DIETMAR ODILO PAUL

WIE WAHRHEIT WANDELT

PHILOSOPHISCHE SCHRIFTEN

7. Mai 2011

Einerseits loben wir gerne, denn das Gute, das wir dabei den anderen tun — indem wir sie erhöhen — macht uns sympathisch und erhöht uns also selbst.

Dann aber scheuen wir uns auch, andere zu loben, denn wir fürchten, sie zu sehr zu heben und also unseren eigenen relativen Wert herabzusetzen.

Vor allem könnten sie Verdacht schöpfen, daß wir als Bedürftige kommen, um Sympathie und Ansehen zu erdienern, was denn augenblicklich ihren Hochmut weckte und uns nichts als Verachtung brächte.

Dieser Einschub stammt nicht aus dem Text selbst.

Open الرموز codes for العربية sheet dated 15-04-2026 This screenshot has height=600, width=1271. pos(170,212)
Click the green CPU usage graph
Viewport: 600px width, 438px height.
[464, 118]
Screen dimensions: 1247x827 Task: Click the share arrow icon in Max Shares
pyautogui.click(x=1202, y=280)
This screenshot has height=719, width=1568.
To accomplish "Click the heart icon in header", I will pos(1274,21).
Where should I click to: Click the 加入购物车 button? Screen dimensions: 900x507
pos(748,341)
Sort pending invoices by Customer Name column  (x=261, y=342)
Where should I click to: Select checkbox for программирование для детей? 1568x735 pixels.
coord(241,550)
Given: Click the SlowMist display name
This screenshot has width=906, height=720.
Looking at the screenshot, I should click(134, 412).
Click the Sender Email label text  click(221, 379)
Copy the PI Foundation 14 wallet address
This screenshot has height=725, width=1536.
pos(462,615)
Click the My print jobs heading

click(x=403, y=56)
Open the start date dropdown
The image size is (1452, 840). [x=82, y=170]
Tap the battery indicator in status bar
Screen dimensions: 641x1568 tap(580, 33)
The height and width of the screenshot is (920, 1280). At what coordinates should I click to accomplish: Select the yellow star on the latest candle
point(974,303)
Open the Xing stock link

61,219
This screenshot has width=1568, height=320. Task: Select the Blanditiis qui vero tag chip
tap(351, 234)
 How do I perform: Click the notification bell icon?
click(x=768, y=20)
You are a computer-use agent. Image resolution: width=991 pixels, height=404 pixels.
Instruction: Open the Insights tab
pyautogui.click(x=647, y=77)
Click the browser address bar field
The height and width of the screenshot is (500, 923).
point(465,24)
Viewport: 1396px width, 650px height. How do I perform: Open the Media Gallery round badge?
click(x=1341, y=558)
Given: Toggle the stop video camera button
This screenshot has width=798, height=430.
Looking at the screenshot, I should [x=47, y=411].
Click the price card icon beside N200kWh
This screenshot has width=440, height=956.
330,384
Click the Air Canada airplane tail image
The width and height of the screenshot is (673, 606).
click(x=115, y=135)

Der Reiche ist hier, wie so oft, im Vorteil: er kann von seinem Überflusse spenden, erntet Dank und braucht doch keinen Verlust zu fürchten. Was aber heißt hier Reichtum? Doch das Gefühl der sichern Überlegenheit, der Autorität, der Macht. Es ist nicht verwunderlich, daß keiner so viel und offenherzig lobt wie Goethe. Aber auch wir, in dem Maße uns Liebe und Achtung entgegenströmt und wir also gut gelaunt sind, werden großzügig mit unserem Lob — und ernten dafür noch immer weitere Zuneigung, denn dem der hat, dem wird gegeben.